With qualitative variables such as female, race, etc. we know we can best represent their distributions via frequency tables. These can be created very easily, and then dressed up a bit. The basic command for a cross-tabulation of frequencies is table(df\(x1, df\)x2). This command does not create the row and column totals so we use the as.data.frame(addmargins(tab.x, FUN = Total)) command. The kable() command generates the final table when we knit the document.

tab.6a = table(hsb2$ses)
Total = sum
tab.6b = as.data.frame(addmargins(tab.6a, FUN = Total))
colnames(tab.6b) = c("SES Category", "Frequency")
kable(tab.6b, booktabs = TRUE, caption = "Table 6: Frequency Table of SES")
Table 6: Frequency Table of SES
SES Category Frequency
Low 47
Middle 95
High 58
Total 200

Table 6 is a table of simple frequencies. What if we wanted a table of relative frequencies (as proportions or percentages)? We could build such a table as follows:

tab.6c = prop.table(tab.6a) * 100
tab.6d = as.data.frame(addmargins(tab.6c, FUN = Total, quiet = TRUE))
colnames(tab.6d) = c("SES Category", "Frequency")
kable(tab.6d, booktabs = TRUE, caption = "Table 7: Relative Frequency Table of SES")
Table 7: Relative Frequency Table of SES
SES Category Frequency
Low 23.5
Middle 47.5
High 29.0
Total 100.0

These are simple frequency/relative frequency tables of a single variable. What if we wanted to cross-tabulate ses and schtyp?

tab.6e = table(hsb2$ses, hsb2$schtyp)
tab.6f = addmargins(tab.6e, FUN = Total, quiet = TRUE)
kable(tab.6f, digits = 0, booktabs = TRUE, caption = "Table 8: Crosstabulation of SES & School-type")
Table 8: Crosstabulation of SES & School-type
Public Private Total
Low 45 2 47
Middle 76 19 95
High 47 11 58
Total 168 32 200

The result is a cross-tabulation of frequencies. We can flip this into a table of relative frequencies by modifying the code used earlier. In particular, note the use of 1 in the prop.table() command and then the use of 2 in the addmargins() command. The 1 in prop.table says flip each row frequency into a proportion by dividing the frequency by the row total. When we add the resulting percentages (since the proportions have been multiplied by 100) we specify that addition must occur along the rows with the 2 in the addmargins() command.

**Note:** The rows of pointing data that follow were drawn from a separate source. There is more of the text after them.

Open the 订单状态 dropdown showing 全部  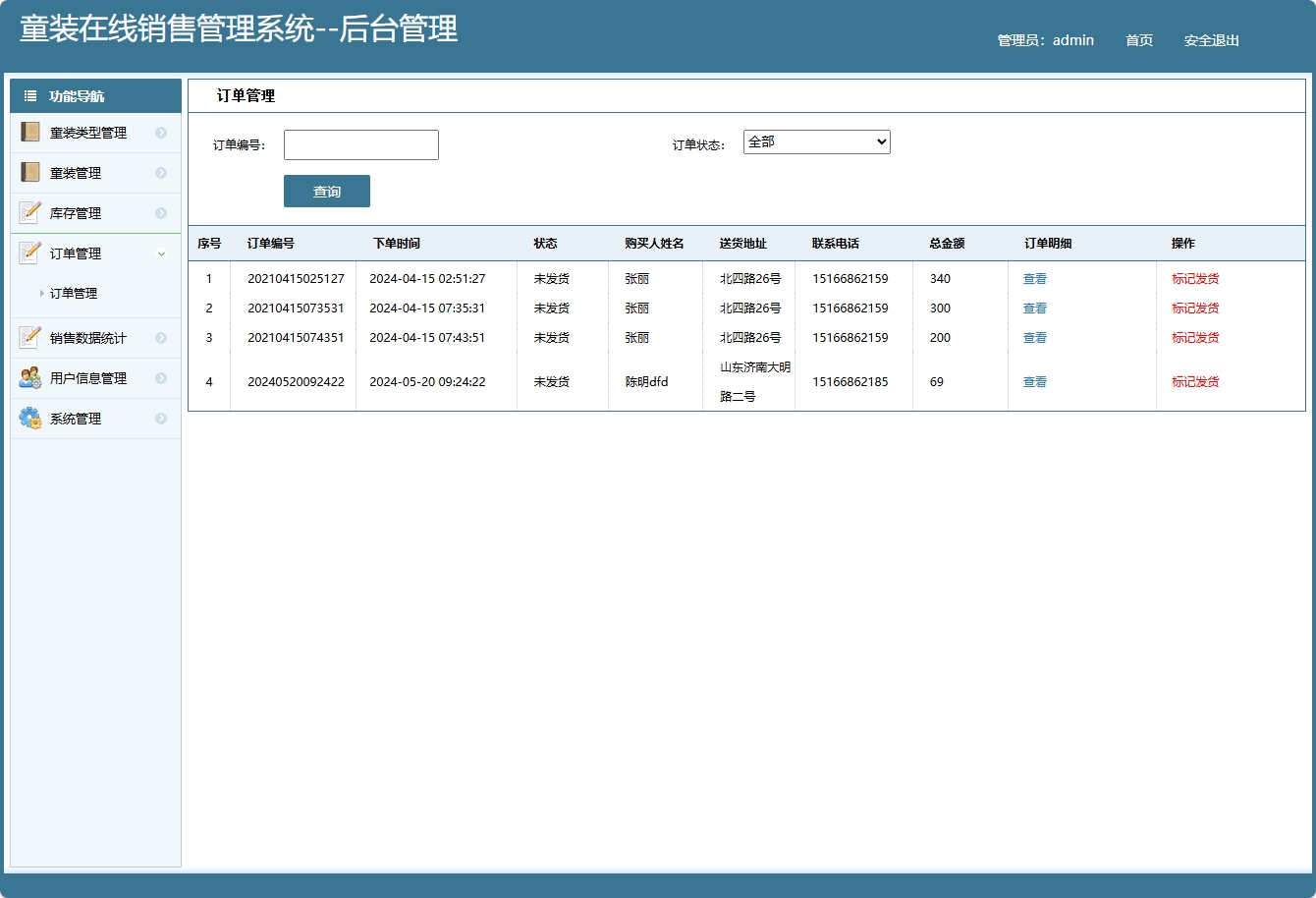pyautogui.click(x=816, y=141)
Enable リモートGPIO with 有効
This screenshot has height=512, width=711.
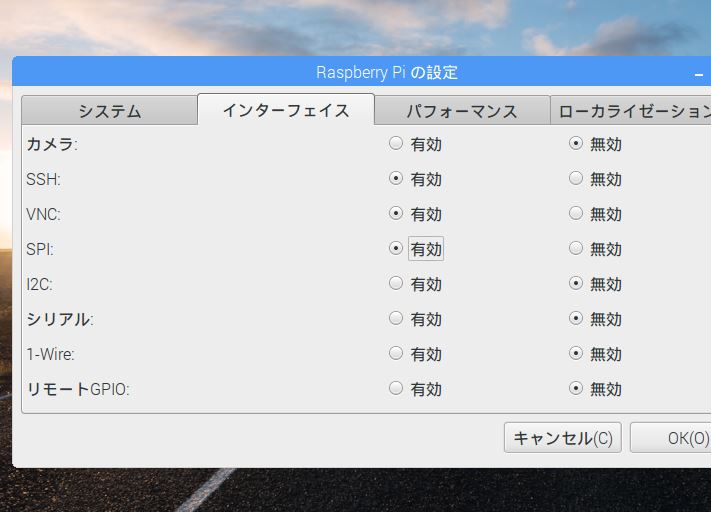(396, 389)
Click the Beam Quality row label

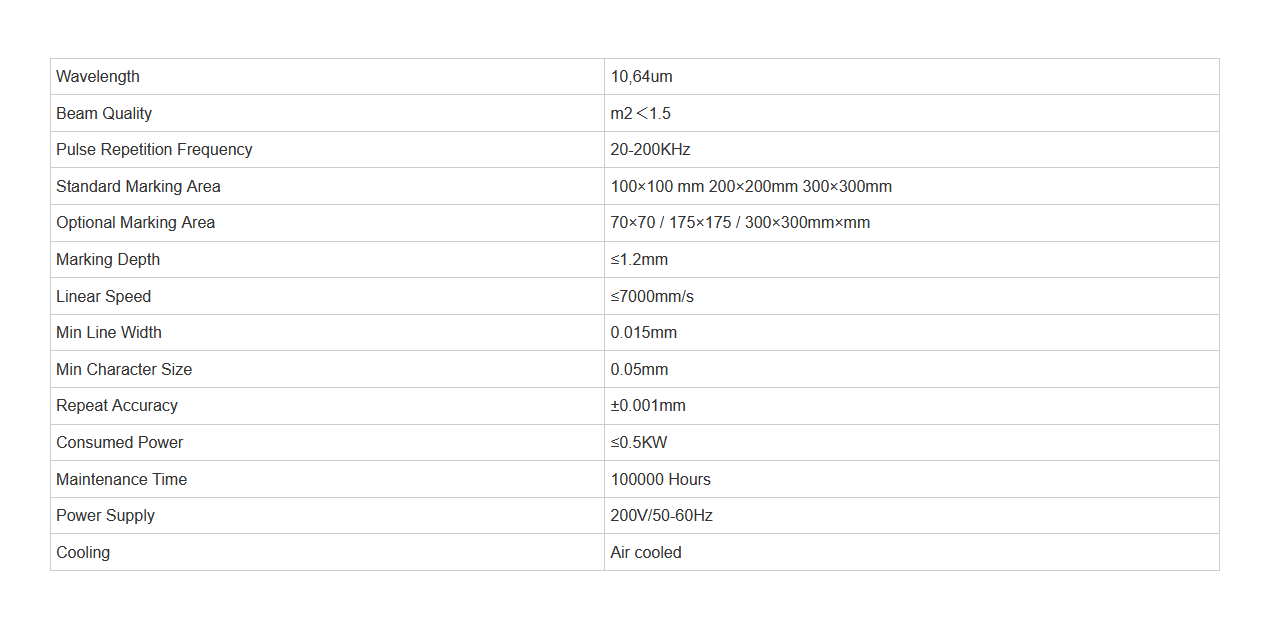tap(104, 114)
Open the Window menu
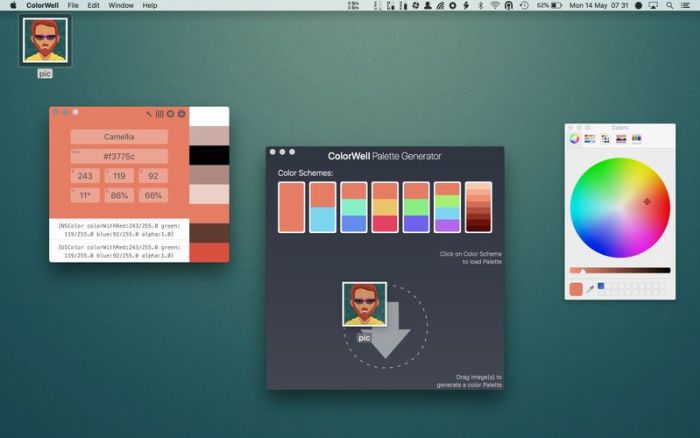Screen dimensions: 700x438 [x=121, y=5]
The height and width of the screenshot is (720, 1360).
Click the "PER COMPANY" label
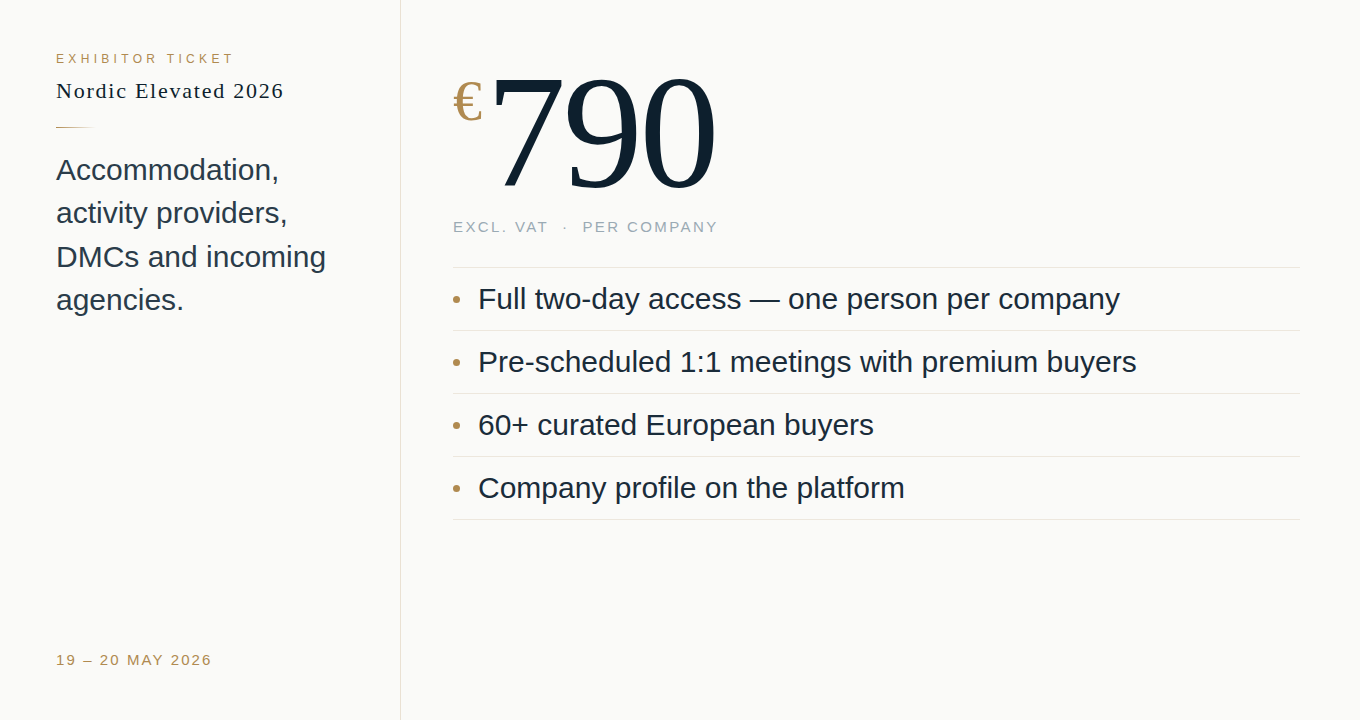pyautogui.click(x=650, y=227)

tab.6g = prop.table(tab.6e, 1) * 100
tab.6h = addmargins(tab.6g, 2, FUN = Total, quiet = TRUE)
kable(tab.6h, digits = 2, booktabs = TRUE, caption = "Table 9: Crosstabulation of SES & School-type (Row Percentages)")
Table 9: Crosstabulation of SES & School-type (Row Percentages)
Public Private Total
Low 95.74 4.26 100
Middle 80.00 20.00 100
High 81.03 18.97 100

If we wanted column percentages then we would have to change things up a bit (see below):

tab.6i = prop.table(tab.6e, 2) * 100
tab.6j = addmargins(tab.6i, 1, FUN = Total, quiet = TRUE)
kable(tab.6j, digits = 2, booktabs = TRUE, caption = "Table 10: Crosstabulation of SES & School-type (Column Percentages)")
Table 10: Crosstabulation of SES & School-type (Column Percentages)
Public Private
Low 26.79 6.25
Middle 45.24 59.38
High 27.98 34.38
Total 100.00 100.00

This is a small snippet of some essential tables we might need to use but of course, as with all things R, this is but 1% of what R can do when it comes to constructing tables.

8 Graphics in R

Now we’ll see one of R’s premier packages in action when graphing data. Let us load the hsb2.RData we saved earlier.

load("~/Downloads/Archive/hsb2.RData")

ggplot2 is one of the leading R packages for graphics, followed closely by lattice. Let us work with ggplot2 first and fit some simple graphs. Note that there is extensive help available for ggplot2 on the web. You can start with the Cookbook for R or the ggplot2 documentation. You can also search on stackoverflow.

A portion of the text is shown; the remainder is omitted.